J’aimerais qu’on m’entende : il ne s’agit pas de posture, mais de position. D’un angle. Du mouvement même de l’écriture, de son adresse, de sa direction. Je me souviens d’un bel entretien de Nathalie Quoirez à Gracia : elle y décrivait le geste de l’écriture, un mouvement du haut vers le bas. Elle tendait le bras vers le ciel pour ensuite ramener ce geste en elle. Moi, c’est l’inverse. Ma main irait puiser au fond de mon ventre, dans une poche presque illisible, un puits sans fond — comme dans les dessins animés où un simple sac peut contenir une multitude d’objets immenses — et je jetterais cela au loin, le plus loin possible. Peut-être dans le sable, si ce que je puise n’est que poussière. Peut-être dans l’eau, pour que cela se dilue et appartienne au monde. Ou alors dans du béton frais, comme la mafia le fait parfois pour faire disparaître les cadavres encombrants.

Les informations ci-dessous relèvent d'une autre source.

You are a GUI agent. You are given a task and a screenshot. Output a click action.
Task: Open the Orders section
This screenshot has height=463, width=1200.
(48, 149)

J’en reviens au tout premier post de ce blog, écrit il y a plus de douze ans. La raison même d’avoir ouvert cet espace en ligne était l’impossibilité d’écrire en mon nom et de me prendre pour l’écriture. L’écriture a besoin d’un tiers pour incarner cette dualité. Sinon, j’ai l’impression de la tromper.

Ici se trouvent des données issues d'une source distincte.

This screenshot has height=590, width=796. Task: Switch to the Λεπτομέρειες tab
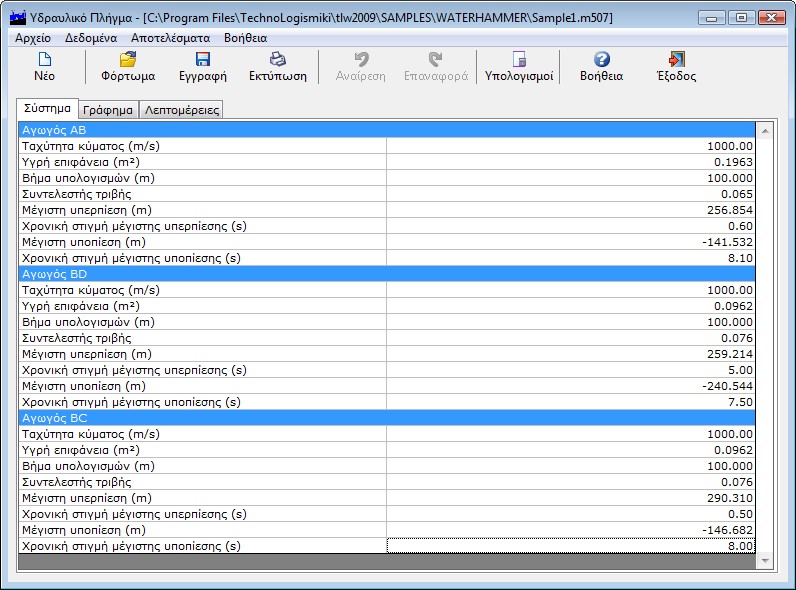point(181,110)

Peut-être est-ce cela, finalement, l’issue : que la fiction reprenne toute sa place, non comme un masque, mais comme la seule forme honnête de parole. Car il n’y a que par son intermédiaire qu’une vérité plus juste peut se dire. La fiction, en cessant de prétendre au réel, l’approche autrement, plus près, par ses détours mêmes. Elle permet de ne plus jouer à être vrai, de ne plus faire semblant. Dans son espace, le mensonge devient matière, la distance devient justesse, et le réel, enfin, se met à parler sans avoir besoin d’être cru.
*
Régresser. Revenir en arrière. Oui, revenir dans ces états qu’il croyait révolus : cet ennui angoissé, ce vide soucieux de lui-même, ce besoin de faire bouger le corps sans direction, simplement pour fuir l’immobilité devenue insupportable. Il y a six ou sept ans, peut-être plus (il ne sait plus compter les années, leur décompte ne correspondant plus à la manière dont il éprouvait le temps) ces états lui étaient familiers. Il errait alors dans la ville, d’un café à l’autre, d’une rue à l’autre, parfois dans des lieux où il était un habitué, parfois dans d’autres où personne ne le reconnaissait, retrouvant avec soulagement son anonymat. Il consommait pour avoir le droit de s’asseoir, et jamais, absolument jamais, il ne se sentait à sa place. La ville tournait, insistante, continue. Il y marchait des heures sans but, pour finalement revenir sur ses pas, rejoignant le mouvement des rues non par nécessité, mais par obligation, comme emporté par la marée : un corps à la dérive, au beau milieu de l’océan, faisant la planche, les yeux rivés sur le ciel.
En réalité, il demeurait immobile à l’intérieur. Il avait l’impression que son corps était devenu le mouvement même de la ville, son battement, sa pulsation, tandis qu’au-dedans il restait en retrait, suspendu, presque absent. L’entité en lui formait une zone d’immobilité pure, le centre du rond-point, peut-être même un refus ? Non, le refus supposerait une volonté, et il en était dépourvu. Restait seulement l’urgence de faire bouger le corps, de sortir quelques mots, de souffler quelque chose pour ne pas exploser. Exploser non d’un trop-plein, mais d’un trop-vide : un vide gonflé d’air empoisonné qu’il fallait expulser pour continuer à tenir debout. Son corps luttait contre lui pour ne pas capituler. Il lui restait, physiquement, encore du courage, un élan vital qui cherchait à appartenir à la ville quand, à l’intérieur, tout abandonnait.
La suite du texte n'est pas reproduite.